Purtroppo il gelido vento “Buran” non ha avuto forza sufficiente per spazzare via dalle bancarelle del mercato elettorale le proposte inattuabili, le promesse da pinocchio, i bonus a go go (ultimo, ma solo per il momento il bonus badanti), per lasciare allo scoperto i veri problemi che si chiamano:
1 – debito pubblico
2 – evasione fiscale
3 – la ripresa economica più bassa dei migliori paesi europei
4 – l’aumento delle crisi aziendali per chiusura e/o trasferimento all’estero dell’attività
Sui primi due praticamente vige il silenzio quasi assoluto, anche perché molte proposte sono in contraddizione con la riduzione del debito pubblico e i venditori ambulanti sanno che anche gli evasori votano.
Sui secondi assistiamo a comportamenti un tantino schizofrenici.
La maggioranza uscente rivendica la ripresa con la solita tecnica di dire per prima che si poteva fare di più. Grazie ma perché non l’avete fatto ??? ovvio che la colpa è dei piccoli partiti, come è sempre stato.
La coalizione di centro destra propone di abbassare le tasse a tutti e ridurre i contributi a chi assume.
Pensate a come è cambiato il mondo imprenditoriale. Olivetti e altri imprenditori costruivano fabbriche, scuole, case e infrastrutture per i lavoratori. Oggi dobbiamo dare soldi agli imprenditori per fare le fabbriche e assumere i lavoratori. Noi siamo distanti dal capitalismo senza regole e dal sistema comunista, ma essere liberali non significa accettare il liberismo selvaggio o imprenditori che sanno fare economia solo con i soldi pubblici e nemmeno governi che elergiscono fondi pubblici senza rigidi griglie di valutazione sui benefici.
La crisi della Embraco con 500 lavoratori che rischiano seriamente il licenziamento, ha fatto scoprire al governo che forse esiste il problema di omogenizzare a livello europeo le tasse e le retribuzioni che pesano sul costo del lavoro, anche perché in Italia il costo del lavoro in questi anni si è già ridotto a spese dei soli lavoratori.
Problema reale e serio che non è stato considerato in modo adeguato quando si è allargata l’unione europea ai paesi dell’est. Il buon Romanone evidentemente sul tema era distratto, forse dalla Cina.
Anche in questo caso sorge spontanea una domanda al governo uscente, fino a ieri dove eravate?
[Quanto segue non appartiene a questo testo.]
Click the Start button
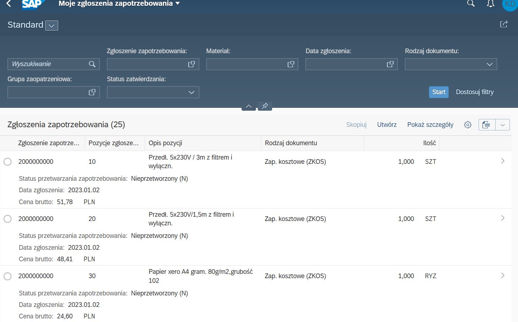The image size is (518, 322). [x=438, y=92]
Non è il primo caso di delocalizzazione all’interno della comunità europea. Ci ricordiamo della Fiat che si è trasferita per pagare meno tasse e che un presidente del consiglio portava ad esempio?
Le proposte della bancarella a 5S, sinceramente non siamo all’altezza per comprenderle, d’altronde non siamo degli esperti.
Il maltempo passerà, speriamo che passi anche la mala politica, anche se le attuali previsioni non lasciano ben sperare.